Document segment:
::::

Now I know three incredible women.

Don’t get me wrong; there are real losses to working in such a transient environment. None of these teachers, these friends, replaces the others. But they’re different, each unique and wonderful in their own ways, and I’ve gotten to know them all. As we reach the end of the year, when melancholy is tempting and goodbyes are looming, I’m going to choose to appreciate that as a gift. Three teachers. Three women. Three wives and mothers. Three friends.

Speaking

“What’s a fear you’ve overcome?” my student asks me from across the desk.

“Public speaking,” I say without thinking, and she raises her eyebrows. Though we’re in English class, spending the day filling out interest surveys by engaging in an enthusiastic round of “speed dating,” this particular student is also in my Public Speaking class at the end of the day.

“Fair enough,” she replies with a laugh. “You’ve definitely gotten over that one.”

Though I’ve learned a great deal about the subject lately, really that all-too-common fear was something that I had to face a long time ago, in a classroom in North Seattle, as a young teacher who cleared her throat too often and constantly pushed her hair behind her ears.

I’m thinking about speaking quite a lot this year, actually. Public Speaking has been the first “new” class I’ve taught since Canadian History, now almost seven years ago, so researching and lesson planning have taken me to odd corners of studying forensics, rhetoric and the nonverbal communication of various cultures. I’ve spent the year watching TED Talks, debates, and political speeches, mining the Internet for examples of that elusive cocktail of confidence and knowledge that makes smart people into good speakers.

Along the way, I’ve become convinced that I’ve stumbled into one of the most practical classes that a student can take. We talk about job interviews and best man speeches, proposals of the business and romantic variety. I tell them that this class would have been great for me as a student, because I can see that it’s great for them.

At the beginning of the semester they balk at having to speak for two whole minutes. “What will I say?” they wail. Their final speeches officially max out at ten minutes, but I’ve had students keep speaking for 15, regaling their classmates with information about the electoral college or Quiddich, or persuading them of the injustice of Kendrick Lamar’s Grammy snub. Though they don’t end the class having written any papers, built any toolboxes, or sewn any pillows, there is something almost tangible about the confidence created by a few successful speeches.

::::

Material shown:
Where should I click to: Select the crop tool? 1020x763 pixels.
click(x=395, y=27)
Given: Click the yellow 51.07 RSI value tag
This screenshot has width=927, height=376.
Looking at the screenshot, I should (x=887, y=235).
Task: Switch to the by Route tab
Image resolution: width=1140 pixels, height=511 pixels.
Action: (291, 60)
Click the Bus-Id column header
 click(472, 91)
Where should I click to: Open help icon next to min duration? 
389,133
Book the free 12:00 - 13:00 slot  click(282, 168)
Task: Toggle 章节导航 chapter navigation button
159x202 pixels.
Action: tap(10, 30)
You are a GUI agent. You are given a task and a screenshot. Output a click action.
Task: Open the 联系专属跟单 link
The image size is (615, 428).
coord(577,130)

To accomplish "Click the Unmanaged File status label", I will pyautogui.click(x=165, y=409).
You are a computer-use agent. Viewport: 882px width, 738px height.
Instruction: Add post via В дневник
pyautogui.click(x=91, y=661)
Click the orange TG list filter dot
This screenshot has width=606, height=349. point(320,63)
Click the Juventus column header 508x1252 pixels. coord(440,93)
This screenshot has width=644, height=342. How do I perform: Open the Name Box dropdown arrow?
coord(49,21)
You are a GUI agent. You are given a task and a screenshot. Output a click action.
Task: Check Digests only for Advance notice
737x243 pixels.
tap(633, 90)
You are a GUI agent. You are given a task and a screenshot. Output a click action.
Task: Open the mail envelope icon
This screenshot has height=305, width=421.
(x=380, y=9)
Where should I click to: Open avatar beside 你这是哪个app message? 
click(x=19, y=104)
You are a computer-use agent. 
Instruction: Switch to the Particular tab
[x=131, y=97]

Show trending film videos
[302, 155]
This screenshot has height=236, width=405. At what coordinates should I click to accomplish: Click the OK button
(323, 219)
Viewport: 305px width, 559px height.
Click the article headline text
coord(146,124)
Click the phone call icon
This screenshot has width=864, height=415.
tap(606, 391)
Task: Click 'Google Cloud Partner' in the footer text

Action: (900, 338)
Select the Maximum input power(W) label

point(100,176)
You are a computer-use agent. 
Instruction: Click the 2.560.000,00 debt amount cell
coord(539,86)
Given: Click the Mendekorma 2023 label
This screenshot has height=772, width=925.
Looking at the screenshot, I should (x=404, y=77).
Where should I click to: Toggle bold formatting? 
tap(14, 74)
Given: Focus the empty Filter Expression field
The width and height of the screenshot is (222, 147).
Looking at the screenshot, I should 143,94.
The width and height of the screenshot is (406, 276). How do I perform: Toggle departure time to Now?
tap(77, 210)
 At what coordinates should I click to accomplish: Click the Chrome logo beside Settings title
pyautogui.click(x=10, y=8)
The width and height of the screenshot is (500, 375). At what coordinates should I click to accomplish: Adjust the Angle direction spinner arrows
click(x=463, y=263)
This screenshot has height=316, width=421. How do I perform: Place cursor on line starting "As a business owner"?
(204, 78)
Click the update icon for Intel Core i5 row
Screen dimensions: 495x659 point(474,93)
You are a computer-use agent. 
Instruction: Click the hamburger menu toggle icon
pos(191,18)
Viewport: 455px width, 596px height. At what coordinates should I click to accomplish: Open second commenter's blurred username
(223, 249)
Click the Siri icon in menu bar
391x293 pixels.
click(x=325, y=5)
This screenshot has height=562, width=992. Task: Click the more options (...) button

::::

What this exercise asks:
1. From the passage about teaching Public Speaking, list the kinds of material the narrator watched over the year while looking for examples of good speakers.
2. Write what comes next in the passage about teaching Public Speaking, starting after its last sentence.

Answers by item number:
1. TED Talks, debates, political speeches

2.
The other half of my day is also about speaking, of a very different kind. Luci’s sentences are shorter, two-word minimalist masterpieces like “Bye, Mom!” and “All done!” Her collection of words grows daily. Yesterday it was “elbow” and “leg,” places she can proudly point out while talking to her grandmother on FaceTime. The best part of each morning is when she crawls into bed, says “‘nuggle?” and curls up beside me on my pillow for a few blissful seconds. Her world is words and climbing lately, every day a new sound for us to interpret and a new chair to watch her scramble up onto.

Watching my daughter learn to speak and my students learn to speak confidently in front of their peers, I’m struck with the importance of spoken words. Written ones I’ve loved more openly over the years, spending much of my time writing and reading, or teaching people to write and read. But how many more words do we say every day than the ones that end up on paper? Spoken words, unlike their written cousins, are volatile and dynamic, at once permanent and ephemeral. It’s not for nothing that James warns that no one can tame the tongue, that forest fire of kinetic destruction. This year, however, I’ve delighted in the possibilities of speaking more than dwelling on its pitfalls. A good speech can inspire, a kind word can heal, and a sound argument can change the world.

It will be years before Luci can write, but in her speaking I get to know her. What she sees, what she thinks, what she wants. Someday maybe I’ll help her face the fear of speaking in front of strangers or classmates, but for now she’s fearless, naming the world as she sees it, one syllable at a time. With her, and my students, I’m happier than ever to listen.